Beyond Static Snapshots: Dynamic Modeling and Forecasting of Group-Level Value Evolution with Large Language Models
Qiankun Pi, Guixin Su, Jinliang Li, Mayi Xu, Xin Miao, Jiawei Jiang, Ming Zhong, Tieyun Qian
TL;DR
The paper tackles the problem of modeling dynamic, group-level values rather than static snapshots by introducing a two-stage framework: Value Trajectory Prediction (VTP) and Event-Aware Prediction (EAP). It builds a multi-wave, group-stratified dataset from the World Values Survey for China and the U.S., prompting LLMs with longitudinal context and historical trajectories, and aligns external events to value dimensions via a Value-Driven Major Event Matching mechanism. Empirical results across five open-source LLM families show that EAP consistently improves predictive accuracy over Vanilla and VTP, with notable cross-country heterogeneity—U.S. groups exhibit higher volatility and younger cohorts are more event-sensitive. The work advances dynamic social simulation by enabling interpretable, event-informed forecasts of group-value evolution and provides a valuable dataset and methodology for social scientists and policymakers to anticipate societal shifts.
Abstract
Social simulation is critical for mining complex social dynamics and supporting data-driven decision making.
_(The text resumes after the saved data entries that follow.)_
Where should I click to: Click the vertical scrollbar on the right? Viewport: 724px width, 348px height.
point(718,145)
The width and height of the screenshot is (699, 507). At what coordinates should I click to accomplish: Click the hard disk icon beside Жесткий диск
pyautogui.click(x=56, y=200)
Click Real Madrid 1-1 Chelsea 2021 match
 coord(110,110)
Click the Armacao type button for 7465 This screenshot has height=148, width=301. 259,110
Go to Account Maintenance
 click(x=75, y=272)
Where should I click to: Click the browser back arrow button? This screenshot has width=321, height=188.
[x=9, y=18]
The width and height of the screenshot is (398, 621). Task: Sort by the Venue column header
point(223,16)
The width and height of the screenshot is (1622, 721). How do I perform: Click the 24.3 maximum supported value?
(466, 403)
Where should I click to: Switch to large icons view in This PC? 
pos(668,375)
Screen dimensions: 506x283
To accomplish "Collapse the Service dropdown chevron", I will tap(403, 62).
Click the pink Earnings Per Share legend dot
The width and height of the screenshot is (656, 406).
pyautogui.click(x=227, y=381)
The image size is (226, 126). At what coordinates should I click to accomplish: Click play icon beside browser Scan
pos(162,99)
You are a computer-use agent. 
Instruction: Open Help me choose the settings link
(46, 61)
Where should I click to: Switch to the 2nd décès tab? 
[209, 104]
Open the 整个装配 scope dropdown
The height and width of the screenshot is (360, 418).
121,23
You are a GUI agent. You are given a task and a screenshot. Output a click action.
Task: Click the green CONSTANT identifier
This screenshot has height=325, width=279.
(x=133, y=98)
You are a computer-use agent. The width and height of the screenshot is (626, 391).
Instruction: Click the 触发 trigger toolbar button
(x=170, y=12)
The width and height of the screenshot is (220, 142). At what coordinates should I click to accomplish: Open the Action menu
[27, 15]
LLM-based methods have emerged as powerful tools for this task by leveraging human-like social questionnaire responses to model group behaviors. Existing LLM-based approaches predominantly focus on group-level values at discrete time points, treating them as static snapshots rather than dynamic processes. However, group-level values are not fixed but shaped by long-term social changes. Modeling their dynamics is thus crucial for accurate social evolution prediction--a key challenge in both data mining and social science. This problem remains underexplored due to limited longitudinal data, group heterogeneity, and intricate historical event impacts. To bridge this gap, we propose a novel framework for group-level dynamic social simulation by integrating historical value trajectories into LLM-based human response modeling. We select China and the U.S. as representative contexts, conducting stratified simulations across four core sociodemographic dimensions (gender, age, education, income). Using the World Values Survey, we construct a multi-wave, group-level longitudinal dataset to capture historical value evolution, and then propose the first event-based prediction method for this task, unifying social events, current value states, and group attributes into a single framework. Evaluations across five LLM families show substantial gains: a maximum 30.88\% improvement on seen questions and 33.97\% on unseen questions over the Vanilla baseline. We further find notable cross-group heterogeneity: U.S. groups are more volatile than Chinese groups, and younger groups in both countries are more sensitive to external changes. These findings advance LLM-based social simulation and provide new insights for social scientists to understand and predict social value changes.